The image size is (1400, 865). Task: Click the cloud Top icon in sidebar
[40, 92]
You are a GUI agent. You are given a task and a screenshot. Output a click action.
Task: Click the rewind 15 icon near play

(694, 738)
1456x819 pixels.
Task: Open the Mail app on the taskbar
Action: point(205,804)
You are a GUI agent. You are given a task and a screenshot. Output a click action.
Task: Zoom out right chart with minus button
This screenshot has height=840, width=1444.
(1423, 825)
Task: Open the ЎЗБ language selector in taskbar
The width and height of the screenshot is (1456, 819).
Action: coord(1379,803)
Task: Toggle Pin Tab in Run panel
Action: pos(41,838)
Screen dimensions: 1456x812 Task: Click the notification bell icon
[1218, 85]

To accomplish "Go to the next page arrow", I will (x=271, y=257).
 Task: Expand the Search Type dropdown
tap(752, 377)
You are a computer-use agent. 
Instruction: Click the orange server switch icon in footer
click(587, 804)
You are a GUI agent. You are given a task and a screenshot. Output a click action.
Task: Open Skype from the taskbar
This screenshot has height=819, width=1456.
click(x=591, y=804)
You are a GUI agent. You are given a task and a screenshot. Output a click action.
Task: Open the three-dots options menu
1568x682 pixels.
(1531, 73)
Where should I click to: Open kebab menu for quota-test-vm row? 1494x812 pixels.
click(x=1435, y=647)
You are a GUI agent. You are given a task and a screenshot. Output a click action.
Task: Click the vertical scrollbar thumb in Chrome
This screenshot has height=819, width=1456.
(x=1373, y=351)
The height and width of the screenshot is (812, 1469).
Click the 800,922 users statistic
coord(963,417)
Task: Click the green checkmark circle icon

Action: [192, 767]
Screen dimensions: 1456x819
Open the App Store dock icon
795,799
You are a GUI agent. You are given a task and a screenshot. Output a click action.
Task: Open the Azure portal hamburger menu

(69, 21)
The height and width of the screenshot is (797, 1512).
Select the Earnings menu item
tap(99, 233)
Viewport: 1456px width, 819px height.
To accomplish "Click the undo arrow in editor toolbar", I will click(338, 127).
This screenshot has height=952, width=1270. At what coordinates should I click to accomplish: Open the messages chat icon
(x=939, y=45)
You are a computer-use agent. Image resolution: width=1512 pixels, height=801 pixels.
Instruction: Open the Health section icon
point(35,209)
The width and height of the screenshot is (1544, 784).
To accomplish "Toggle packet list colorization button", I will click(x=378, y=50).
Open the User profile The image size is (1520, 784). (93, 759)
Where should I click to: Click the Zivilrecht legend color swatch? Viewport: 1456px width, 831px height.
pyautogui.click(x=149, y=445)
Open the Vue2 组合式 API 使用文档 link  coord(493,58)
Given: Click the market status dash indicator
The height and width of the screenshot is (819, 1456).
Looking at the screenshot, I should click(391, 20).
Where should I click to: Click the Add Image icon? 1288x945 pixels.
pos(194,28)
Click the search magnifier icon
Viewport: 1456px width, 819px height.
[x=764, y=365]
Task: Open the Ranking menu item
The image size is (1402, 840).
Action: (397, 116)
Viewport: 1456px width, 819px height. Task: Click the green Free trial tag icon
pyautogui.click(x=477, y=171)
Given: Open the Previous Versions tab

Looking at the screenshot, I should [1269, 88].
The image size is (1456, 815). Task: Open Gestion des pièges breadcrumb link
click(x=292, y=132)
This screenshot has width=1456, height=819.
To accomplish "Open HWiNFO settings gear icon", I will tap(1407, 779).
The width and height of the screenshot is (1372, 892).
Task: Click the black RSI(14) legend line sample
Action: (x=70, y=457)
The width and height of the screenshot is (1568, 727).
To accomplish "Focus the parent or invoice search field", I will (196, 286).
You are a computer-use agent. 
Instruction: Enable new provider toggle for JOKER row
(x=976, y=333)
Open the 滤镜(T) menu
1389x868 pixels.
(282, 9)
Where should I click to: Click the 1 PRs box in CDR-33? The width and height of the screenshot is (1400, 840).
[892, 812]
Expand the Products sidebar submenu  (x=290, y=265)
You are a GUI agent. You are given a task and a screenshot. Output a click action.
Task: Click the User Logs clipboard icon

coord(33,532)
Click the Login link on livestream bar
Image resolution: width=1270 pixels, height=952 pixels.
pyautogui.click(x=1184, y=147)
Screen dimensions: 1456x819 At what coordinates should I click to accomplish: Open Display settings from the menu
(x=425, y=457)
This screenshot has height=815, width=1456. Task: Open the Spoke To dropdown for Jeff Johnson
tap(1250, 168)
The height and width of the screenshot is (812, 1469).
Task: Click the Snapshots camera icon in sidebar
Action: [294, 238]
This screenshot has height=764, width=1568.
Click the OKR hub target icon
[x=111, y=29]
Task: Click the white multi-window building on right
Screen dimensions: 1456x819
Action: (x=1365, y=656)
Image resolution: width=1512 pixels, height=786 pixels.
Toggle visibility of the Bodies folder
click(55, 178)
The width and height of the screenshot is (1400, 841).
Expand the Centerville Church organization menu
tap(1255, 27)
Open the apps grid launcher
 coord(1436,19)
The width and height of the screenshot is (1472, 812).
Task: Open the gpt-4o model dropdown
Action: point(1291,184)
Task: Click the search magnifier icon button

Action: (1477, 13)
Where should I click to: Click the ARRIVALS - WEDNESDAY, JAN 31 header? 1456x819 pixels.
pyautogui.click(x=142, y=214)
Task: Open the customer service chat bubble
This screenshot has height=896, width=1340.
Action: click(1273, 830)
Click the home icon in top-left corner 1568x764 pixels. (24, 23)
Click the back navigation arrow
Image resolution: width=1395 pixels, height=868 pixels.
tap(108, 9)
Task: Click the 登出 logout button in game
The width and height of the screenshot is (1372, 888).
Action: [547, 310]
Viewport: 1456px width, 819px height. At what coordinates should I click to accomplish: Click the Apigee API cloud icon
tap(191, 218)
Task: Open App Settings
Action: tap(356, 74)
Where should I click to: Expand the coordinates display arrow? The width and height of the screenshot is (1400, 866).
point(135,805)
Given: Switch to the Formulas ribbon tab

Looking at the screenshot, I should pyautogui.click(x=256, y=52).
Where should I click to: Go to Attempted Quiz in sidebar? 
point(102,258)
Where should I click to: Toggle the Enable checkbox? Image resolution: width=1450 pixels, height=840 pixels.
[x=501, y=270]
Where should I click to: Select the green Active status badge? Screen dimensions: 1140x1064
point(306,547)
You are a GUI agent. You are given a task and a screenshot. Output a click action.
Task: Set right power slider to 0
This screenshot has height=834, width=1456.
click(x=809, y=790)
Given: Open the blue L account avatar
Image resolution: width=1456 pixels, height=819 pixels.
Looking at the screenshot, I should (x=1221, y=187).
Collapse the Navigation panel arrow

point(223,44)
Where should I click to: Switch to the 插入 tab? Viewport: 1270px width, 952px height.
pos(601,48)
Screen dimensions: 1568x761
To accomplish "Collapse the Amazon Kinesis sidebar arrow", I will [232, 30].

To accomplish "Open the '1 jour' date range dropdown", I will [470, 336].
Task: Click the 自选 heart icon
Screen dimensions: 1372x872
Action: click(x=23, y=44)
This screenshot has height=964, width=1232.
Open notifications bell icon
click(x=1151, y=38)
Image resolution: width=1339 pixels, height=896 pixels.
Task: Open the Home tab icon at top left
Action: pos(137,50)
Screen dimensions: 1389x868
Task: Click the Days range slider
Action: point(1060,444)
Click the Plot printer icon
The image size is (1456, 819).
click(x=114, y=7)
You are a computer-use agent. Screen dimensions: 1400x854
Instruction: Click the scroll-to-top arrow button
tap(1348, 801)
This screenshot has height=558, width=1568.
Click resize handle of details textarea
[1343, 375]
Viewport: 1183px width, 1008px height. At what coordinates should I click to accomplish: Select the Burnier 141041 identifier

===

● **Exercise description**
The answer must consist of every line from the entries above that contains "computer".

● **Task solution**
You are a computer-use agent. 
You are a computer-use agent. Image resolution: width=1512 pixels, height=801 pixels.
You are a computer-use agent. 
You are a computer-use agent. Screen dimensions: 1400x854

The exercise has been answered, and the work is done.